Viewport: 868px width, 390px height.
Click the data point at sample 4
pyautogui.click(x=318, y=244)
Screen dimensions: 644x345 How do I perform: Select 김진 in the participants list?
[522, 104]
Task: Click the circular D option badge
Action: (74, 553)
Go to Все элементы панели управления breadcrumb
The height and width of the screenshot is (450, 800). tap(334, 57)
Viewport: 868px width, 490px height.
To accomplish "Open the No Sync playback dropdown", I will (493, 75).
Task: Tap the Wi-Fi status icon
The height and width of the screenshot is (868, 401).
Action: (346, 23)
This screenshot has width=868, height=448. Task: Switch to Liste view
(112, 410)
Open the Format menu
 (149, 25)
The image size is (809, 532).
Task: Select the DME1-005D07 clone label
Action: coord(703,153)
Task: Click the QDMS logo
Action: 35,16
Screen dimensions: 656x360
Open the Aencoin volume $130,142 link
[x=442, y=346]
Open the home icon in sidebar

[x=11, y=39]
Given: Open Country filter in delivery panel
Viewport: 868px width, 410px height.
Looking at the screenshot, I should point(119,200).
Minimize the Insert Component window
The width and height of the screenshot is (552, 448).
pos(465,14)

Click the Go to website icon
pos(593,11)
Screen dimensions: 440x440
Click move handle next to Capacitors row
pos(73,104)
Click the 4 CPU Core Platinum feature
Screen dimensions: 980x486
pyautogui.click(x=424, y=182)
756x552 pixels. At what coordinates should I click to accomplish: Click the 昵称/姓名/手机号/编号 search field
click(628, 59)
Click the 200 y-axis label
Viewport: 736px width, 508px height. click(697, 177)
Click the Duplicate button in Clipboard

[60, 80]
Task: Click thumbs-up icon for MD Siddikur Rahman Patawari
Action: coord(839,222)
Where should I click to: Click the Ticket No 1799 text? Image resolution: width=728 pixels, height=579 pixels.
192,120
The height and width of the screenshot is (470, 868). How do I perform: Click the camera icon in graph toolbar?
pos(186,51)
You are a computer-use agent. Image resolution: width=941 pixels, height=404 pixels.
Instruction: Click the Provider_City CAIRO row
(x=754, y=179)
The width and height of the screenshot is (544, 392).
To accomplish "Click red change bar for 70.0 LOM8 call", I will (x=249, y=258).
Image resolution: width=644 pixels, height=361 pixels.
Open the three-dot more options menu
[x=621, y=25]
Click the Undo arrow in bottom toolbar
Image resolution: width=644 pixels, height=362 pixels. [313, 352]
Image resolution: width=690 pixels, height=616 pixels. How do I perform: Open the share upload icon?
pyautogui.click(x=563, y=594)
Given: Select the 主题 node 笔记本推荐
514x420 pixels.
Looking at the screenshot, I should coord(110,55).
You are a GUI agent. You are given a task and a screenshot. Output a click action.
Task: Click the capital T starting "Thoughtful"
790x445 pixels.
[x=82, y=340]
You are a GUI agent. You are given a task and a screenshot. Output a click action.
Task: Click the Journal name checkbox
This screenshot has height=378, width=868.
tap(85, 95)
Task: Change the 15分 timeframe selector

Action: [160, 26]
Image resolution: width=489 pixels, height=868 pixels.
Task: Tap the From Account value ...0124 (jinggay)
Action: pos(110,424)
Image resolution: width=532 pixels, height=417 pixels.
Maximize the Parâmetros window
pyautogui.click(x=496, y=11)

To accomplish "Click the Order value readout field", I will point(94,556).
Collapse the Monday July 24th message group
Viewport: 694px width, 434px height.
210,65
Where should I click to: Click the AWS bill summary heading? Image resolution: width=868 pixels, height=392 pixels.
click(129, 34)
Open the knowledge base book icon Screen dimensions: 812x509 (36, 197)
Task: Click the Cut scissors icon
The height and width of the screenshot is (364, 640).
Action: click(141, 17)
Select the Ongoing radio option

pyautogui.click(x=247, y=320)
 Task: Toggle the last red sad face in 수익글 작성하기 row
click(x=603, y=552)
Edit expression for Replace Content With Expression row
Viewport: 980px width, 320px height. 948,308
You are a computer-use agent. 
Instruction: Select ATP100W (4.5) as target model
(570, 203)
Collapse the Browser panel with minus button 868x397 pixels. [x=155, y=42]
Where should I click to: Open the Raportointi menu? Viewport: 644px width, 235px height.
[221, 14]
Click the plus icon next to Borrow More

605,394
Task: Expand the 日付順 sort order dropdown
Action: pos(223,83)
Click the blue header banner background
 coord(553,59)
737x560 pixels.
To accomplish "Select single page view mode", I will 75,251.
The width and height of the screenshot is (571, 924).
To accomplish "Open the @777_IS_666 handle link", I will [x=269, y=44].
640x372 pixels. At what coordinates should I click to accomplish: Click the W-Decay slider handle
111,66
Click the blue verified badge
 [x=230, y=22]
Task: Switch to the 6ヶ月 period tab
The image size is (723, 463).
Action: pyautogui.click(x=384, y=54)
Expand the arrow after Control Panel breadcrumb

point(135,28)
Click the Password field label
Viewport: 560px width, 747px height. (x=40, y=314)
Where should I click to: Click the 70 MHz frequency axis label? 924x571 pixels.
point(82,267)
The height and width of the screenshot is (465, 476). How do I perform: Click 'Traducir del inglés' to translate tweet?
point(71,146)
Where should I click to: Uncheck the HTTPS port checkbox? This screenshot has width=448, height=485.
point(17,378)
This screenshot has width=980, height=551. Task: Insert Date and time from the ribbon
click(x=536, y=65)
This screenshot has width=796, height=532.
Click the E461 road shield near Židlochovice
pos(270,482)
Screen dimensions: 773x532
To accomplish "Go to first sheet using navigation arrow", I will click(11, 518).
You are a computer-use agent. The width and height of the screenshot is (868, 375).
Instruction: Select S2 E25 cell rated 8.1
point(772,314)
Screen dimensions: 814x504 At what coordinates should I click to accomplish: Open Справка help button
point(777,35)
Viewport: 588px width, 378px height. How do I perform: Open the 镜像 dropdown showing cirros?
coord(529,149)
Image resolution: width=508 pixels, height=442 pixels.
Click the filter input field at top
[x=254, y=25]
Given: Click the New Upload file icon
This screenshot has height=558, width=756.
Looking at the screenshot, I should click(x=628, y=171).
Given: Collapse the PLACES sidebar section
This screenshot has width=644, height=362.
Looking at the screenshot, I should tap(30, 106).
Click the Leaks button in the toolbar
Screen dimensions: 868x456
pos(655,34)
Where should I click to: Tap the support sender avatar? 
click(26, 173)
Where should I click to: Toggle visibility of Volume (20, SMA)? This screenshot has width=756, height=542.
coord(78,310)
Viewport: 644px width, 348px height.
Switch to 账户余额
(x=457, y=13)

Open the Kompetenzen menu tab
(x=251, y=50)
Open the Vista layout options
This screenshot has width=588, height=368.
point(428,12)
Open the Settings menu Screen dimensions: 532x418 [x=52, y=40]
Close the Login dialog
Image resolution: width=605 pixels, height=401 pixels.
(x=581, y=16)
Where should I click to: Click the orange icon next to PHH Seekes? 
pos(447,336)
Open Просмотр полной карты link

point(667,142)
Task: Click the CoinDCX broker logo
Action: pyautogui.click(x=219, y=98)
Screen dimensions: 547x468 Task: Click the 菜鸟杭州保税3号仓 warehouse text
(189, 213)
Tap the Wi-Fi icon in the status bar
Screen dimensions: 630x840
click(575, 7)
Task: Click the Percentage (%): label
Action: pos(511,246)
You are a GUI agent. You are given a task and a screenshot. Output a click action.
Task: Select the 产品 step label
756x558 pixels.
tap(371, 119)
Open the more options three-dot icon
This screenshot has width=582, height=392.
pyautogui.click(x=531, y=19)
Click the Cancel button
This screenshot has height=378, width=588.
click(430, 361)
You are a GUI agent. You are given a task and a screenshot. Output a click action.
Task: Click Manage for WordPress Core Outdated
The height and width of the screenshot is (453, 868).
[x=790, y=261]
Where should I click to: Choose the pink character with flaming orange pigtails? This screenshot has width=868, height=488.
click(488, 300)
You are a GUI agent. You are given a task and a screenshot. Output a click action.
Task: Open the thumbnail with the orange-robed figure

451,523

▶ [Problem to work on] Please count up the lines in the listing above holding the string "status", and say the number with nothing else.

▶ [Solution for this problem] 2